[Editor’s Note: Mad Scientist Laboratory is pleased to publish the following post by guest blogger Dr. Jan Kallberg, faculty member, United States Military Academy at West Point, and Research Scientist with the Army Cyber Institute at West Point. His post serves as a cautionary tale regarding our finite intellectual resources and the associated existential threat in failing to protect them!]
Preface: Based on my experience in cybersecurity, migrating to a broader cyber field, there have always been those exceptional individuals that have an unreplicable ability to see the challenge early on, create a technical solution, and know how to play it in the right order for maximum impact. They are out there – the Einsteins, Oppenheimers, and Fermis of cyber. The arrival of Artificial Intelligence increases our reliance on these highly capable individuals – because someone must set the rules, the boundaries, and point out the trajectory for Artificial Intelligence at initiation.

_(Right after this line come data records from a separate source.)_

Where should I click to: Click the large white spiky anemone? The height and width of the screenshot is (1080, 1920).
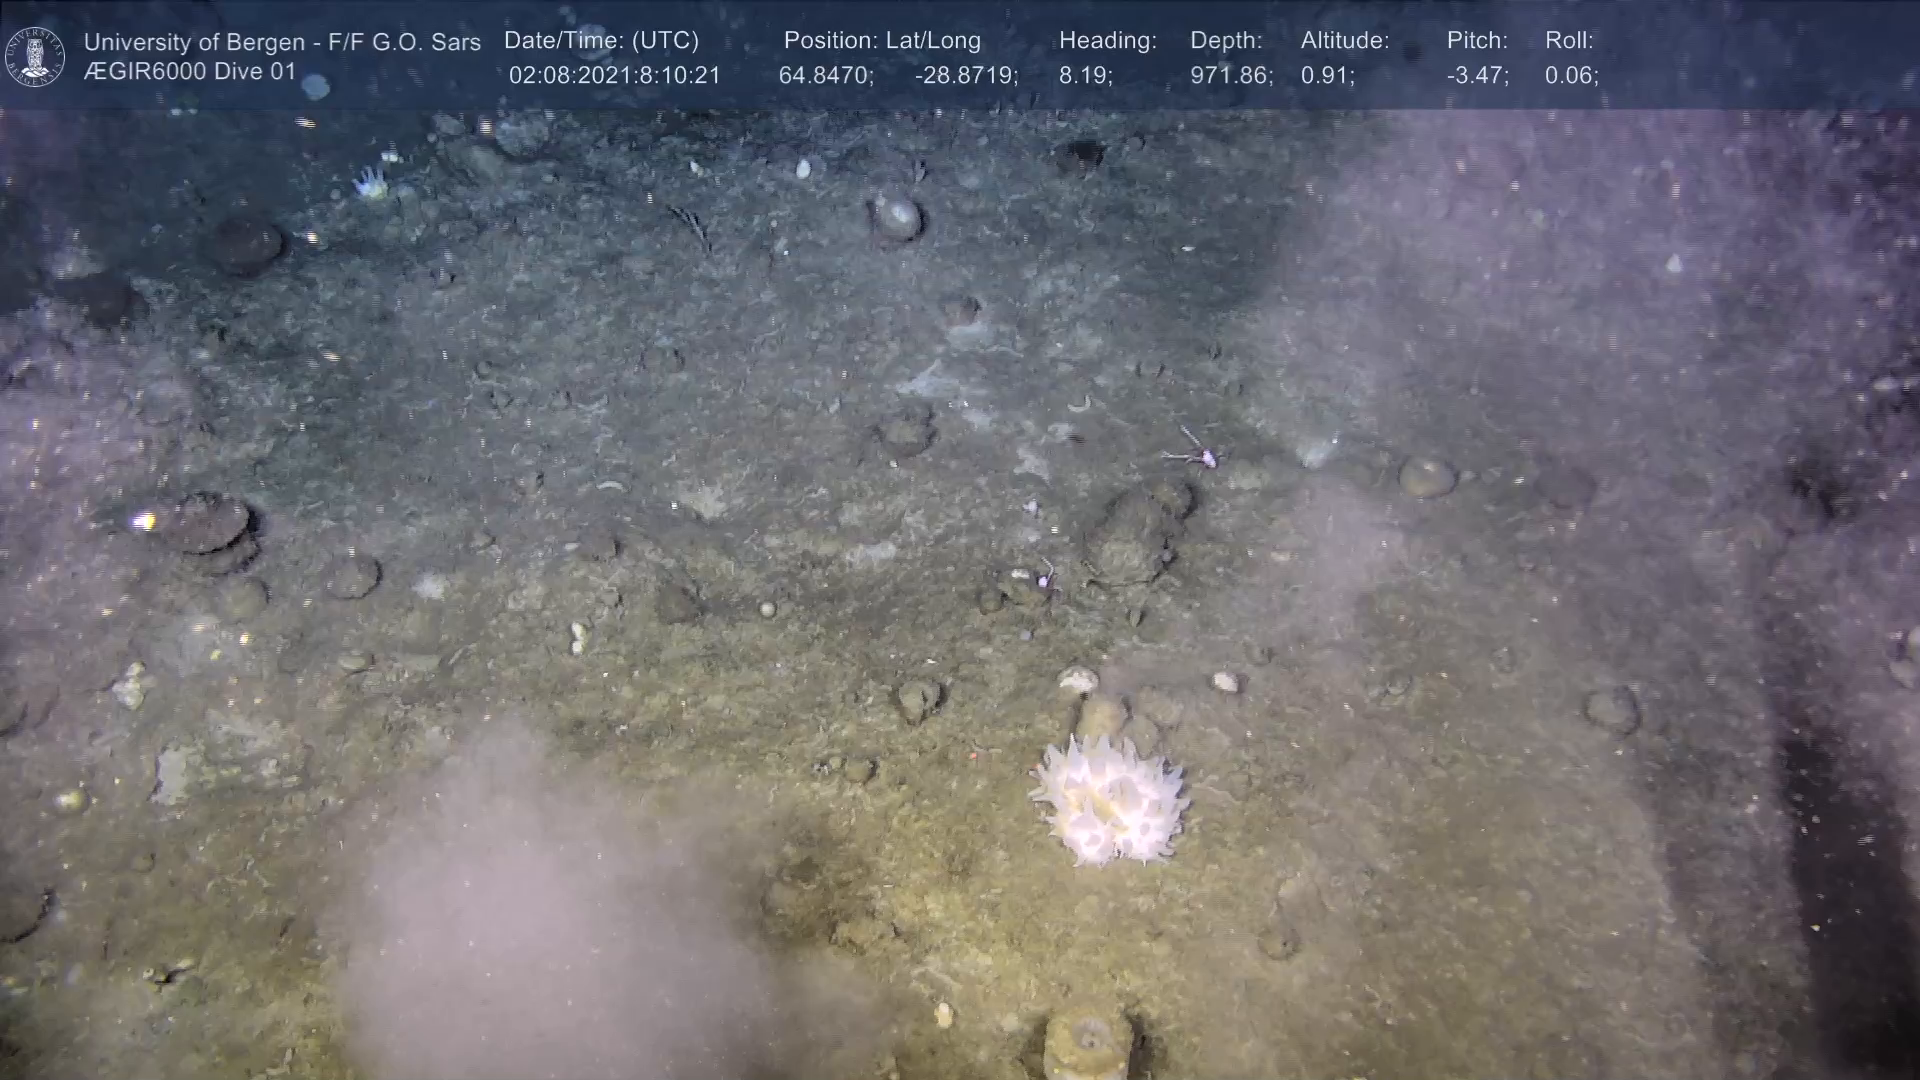1109,802
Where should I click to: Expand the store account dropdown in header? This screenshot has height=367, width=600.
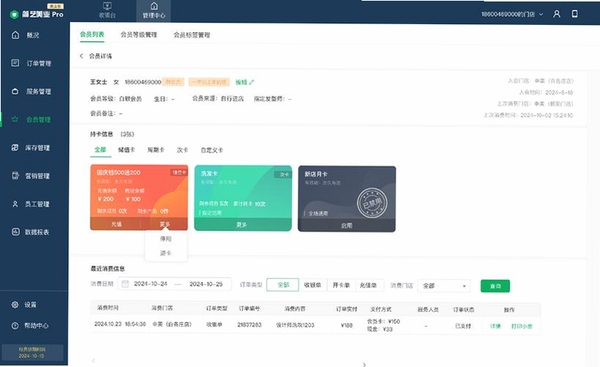[512, 14]
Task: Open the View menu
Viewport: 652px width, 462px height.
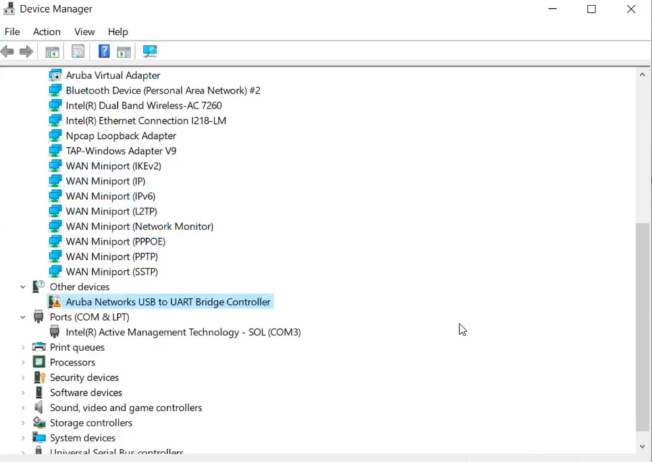Action: (x=84, y=32)
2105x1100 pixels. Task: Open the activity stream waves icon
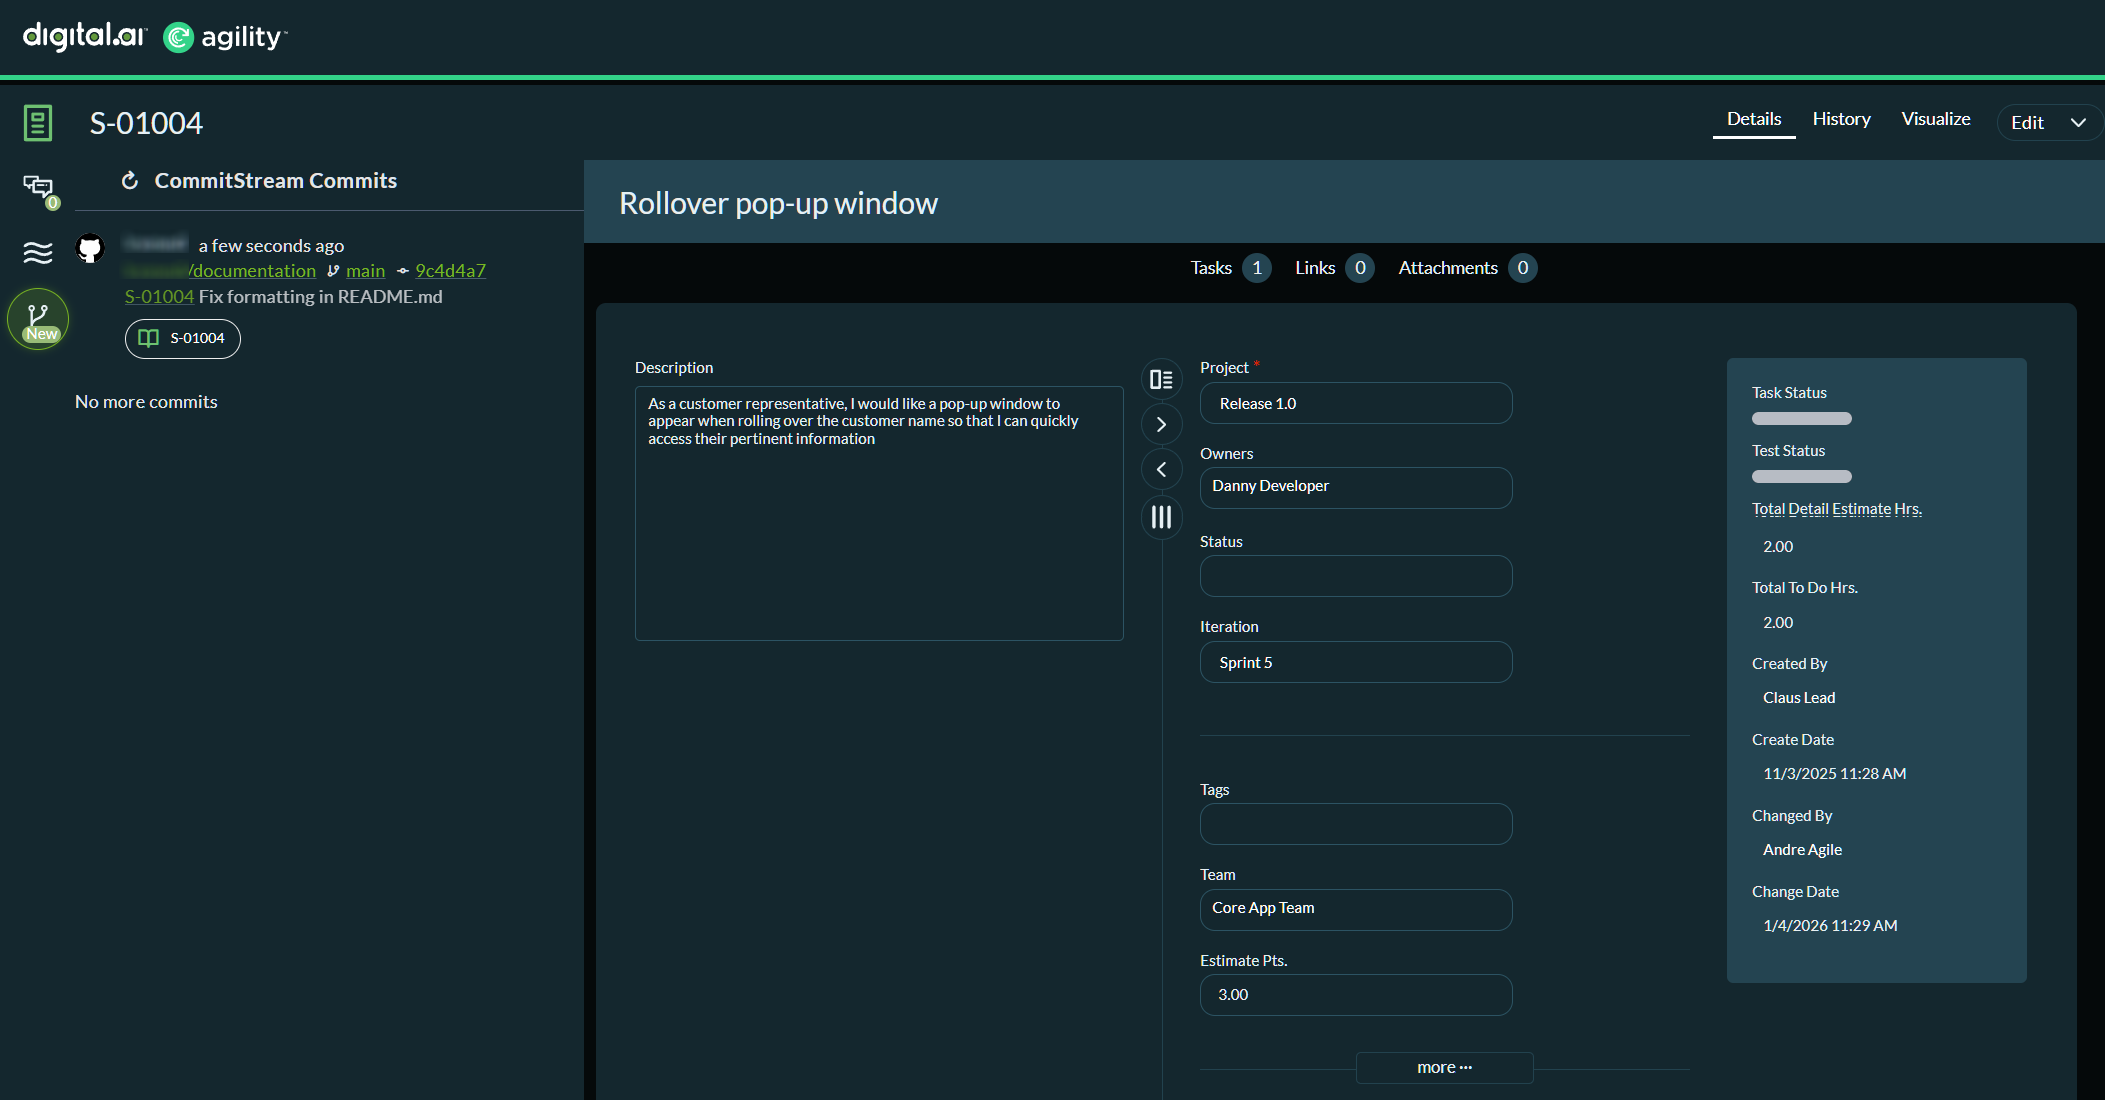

As an industrialist society, we tend to see technology and the information that feeds it as the weapons – and ignore the few humans that have a large-scale direct impact. Even if identified as a weapon, how do you make a human mind classified? Can we protect these high-ability individuals that in the digital world are weapons, not as tools but compilers of capability, or are we still focused on the tools? Why do we see only weapons that are steel and electronics and not the weaponized mind as a weapon? I believe firmly that we underestimate the importance of Applicable Intelligence – the ability to play the cyber engagement in the optimal order. Adversaries are often good observers because they are scouting for our weak spots. I set the stage for the following post in 2034, close enough to be realistic and far enough for things to happen when our adversaries are betting that we rely more on a few minds than we are willing to accept.
Post: In a not too distant future, 20th of August 2034, a peer adversary’s first strategic moves are the targeted killings of less than twenty individuals as they go about their daily lives: watching a 3-D printer making a protein sandwich at a breakfast restaurant; stepping out from the downtown Chicago monorail; or taking a taste of a poison-filled retro Jolt Cola. In the gray zone, when the geopolitical temperature increases, but we are still not at war yet, our adversary acts quickly and expedites a limited number of targeted killings within the United States of persons whom are unknown to mass media, the general public, and have only one thing in common – Applicable Intelligence (AI).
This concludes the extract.